Paranormal investigation and documentation at the Ritz Theater has revealed inexplicable phenomena concentrated in the projection room and throughout the theater's main floor and basement. Witnesses have reported flickering lights that respond to no electrical explanation, unexplained voices emanating from empty spaces, and most strikingly, the spontaneous spinning of film reels in the projection room when no one is present to operate them. The projection room, Montgomery's domain in life, appears to be the epicenter of paranormal activity. In the basement, where a boarding house resident named Amelia has also been reported, visitors and investigators have documented strange sounds and a general atmosphere of unease. The combination of manifestations occurring in a building that functioned as a commercial space, a repository for the dead, and a palace of moving images, suggests that the Ritz Theater harbors multiple layers of spiritual residue.

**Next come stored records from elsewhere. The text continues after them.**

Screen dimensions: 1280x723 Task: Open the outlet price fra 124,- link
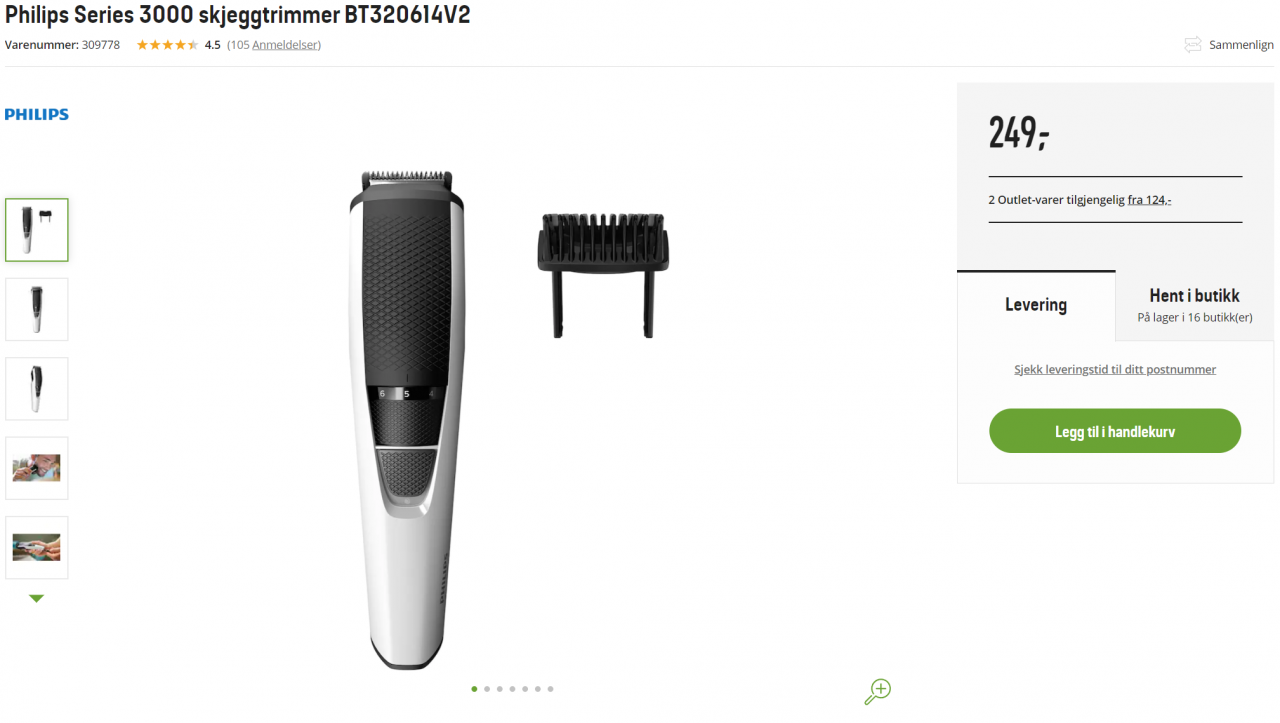click(x=1149, y=200)
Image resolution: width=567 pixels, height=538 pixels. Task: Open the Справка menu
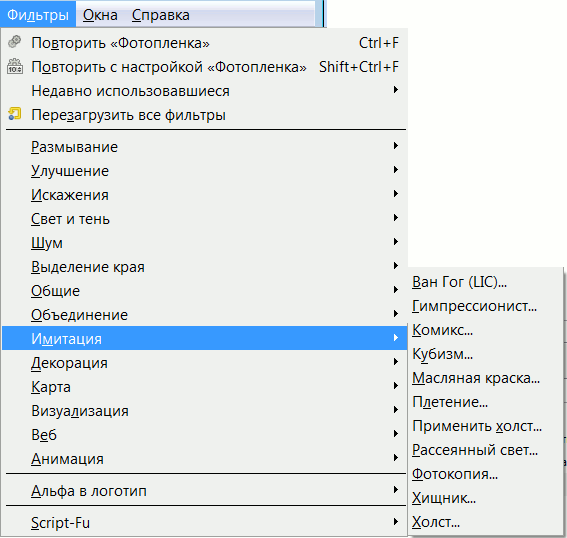click(161, 15)
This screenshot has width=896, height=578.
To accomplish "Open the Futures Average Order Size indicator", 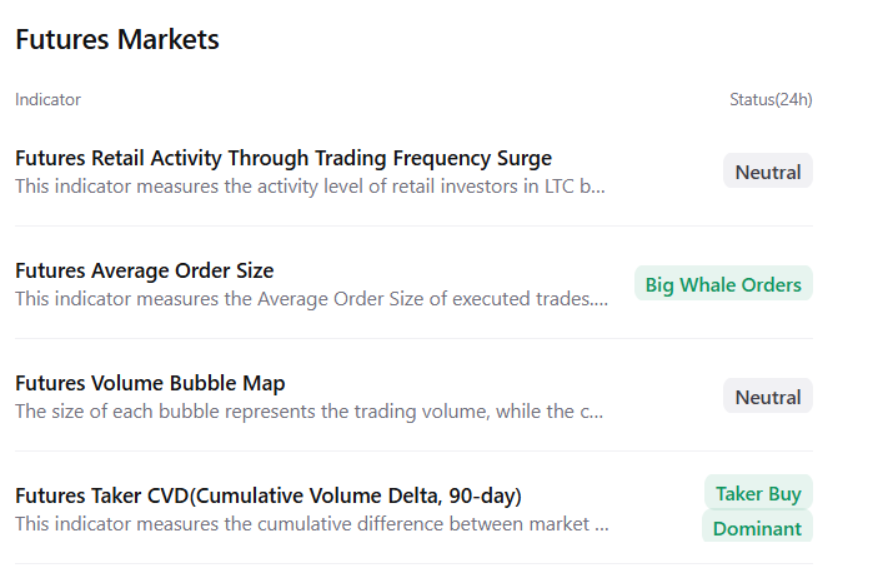I will 144,270.
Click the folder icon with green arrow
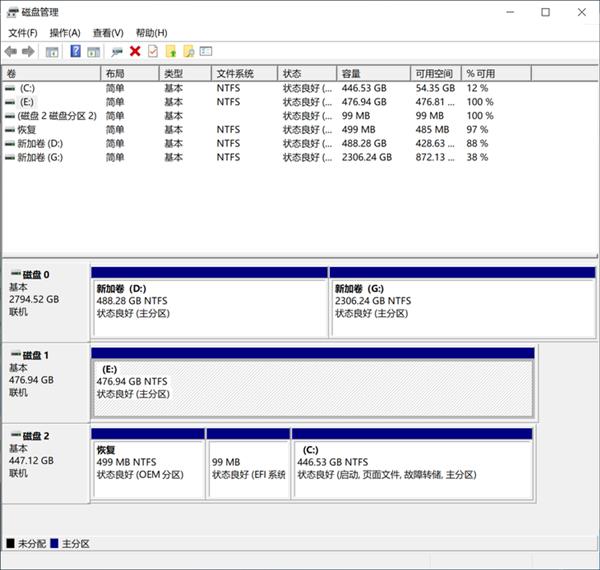The width and height of the screenshot is (600, 570). pos(171,51)
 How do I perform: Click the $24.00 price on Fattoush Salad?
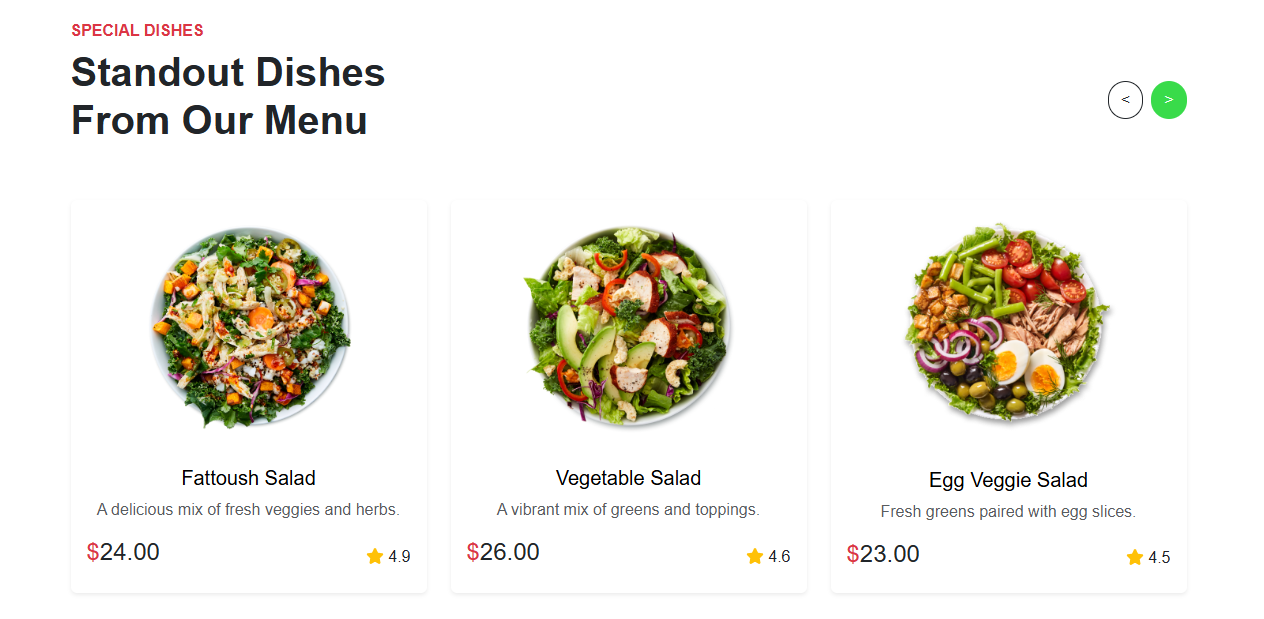coord(123,551)
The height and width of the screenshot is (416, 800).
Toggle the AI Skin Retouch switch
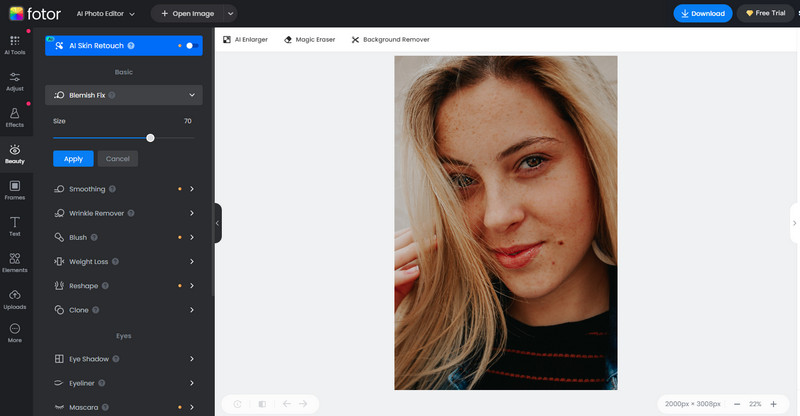190,46
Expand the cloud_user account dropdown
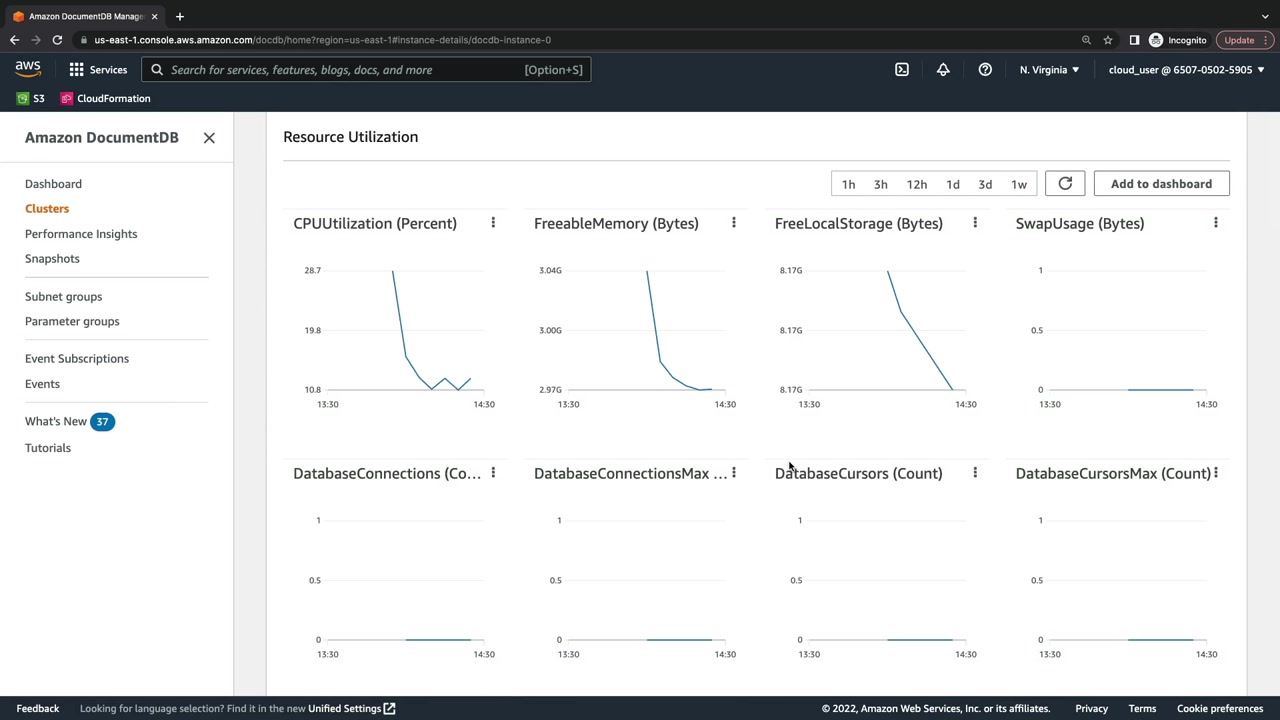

Today, The Ritz Theater remains a historical landmark and cultural venue in Shawnee, Oklahoma, continuing to serve its community as a space for entertainment and community gathering. The building's architectural heritage and historical significance have been recognized and preserved, though the paranormal phenomena that haunt its spaces have proven more resistant to explanation. Investigations conducted by paranormal research groups have documented the ongoing presence of these phenomena with recording devices, photograph analysis, and eyewitness accounts from staff and visitors. The theater operates as both a tangible link to early Oklahoma history and as a location of genuine unexplained activity, drawing the curious and the skeptical alike to witness a space where the boundary between the living world and whatever lies beyond appears to remain permeable.